Гармахис, Кемет призывает тебя. Откликнись на его зов, о избавитель! Кинься на врагов, как Гор на Сета, размечи их, освободи отечество и правь им — великий фараон на древнем троне…
— Довольно, довольно! — вскричал я, и голос мой потонул в шуме рукоплесканий, прокатившемся гулким эхом среди могучих стен и колонн. — Неужели меня нужно просить, заклинать? Да будь у меня сто жизней, разве не счел бы я высочайшим счастьем отдать их все за наш Египет?
— Достойный ответ! — произнес Сепа. — Теперь ты должен удалиться с этой женщиной, она омоет твои руки, дабы ты мог принять священные символы власти, и оботрет благовониями твой лоб, на который мы наденем венец фараона.
Я пошел со старой Атуа в один из храмовых покоев. Там, шепча молитвы, она взяла золотой кувшин и омыла мои руки чистейшей водой над золотой чашей, потом смочила кусок тончайшей ткани в благовонном масле и приложила к моему лбу.
— Ликуй, Египет! Ликуй, счастливейший царевич, ты будешь нашим властелином! — восторженно восклицала она. — О царственный красавец!

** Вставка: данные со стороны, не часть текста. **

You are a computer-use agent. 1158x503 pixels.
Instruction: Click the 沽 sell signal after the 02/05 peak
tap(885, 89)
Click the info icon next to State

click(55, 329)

Ты слишком царственен и слишком красив, тебе нельзя быть жрецом, все хорошенькие женщины это скажут; но, недаюсь, ради тебя смягчат суровые законы, предписывающие жрецам воздержание, иначе род фараонов заглохнет, а этого допустить нельзя. Какое счастье послали мне боги, ведь я вынянчила, вырастила тебя, я отдала ради твоего спасения жизнь собственного внука! О царственный, блистательный Гармахис, ты рожден для славы, для счастья, для любви!
— Перестань, Атуа, — с досадой прервал я ее, — не называй меня счастливейшим, ведь мое будущее тебе неведомо, и не сули мне любви, любовь неотделима от печали, знай: мне суждено иное, более высокое предназначение.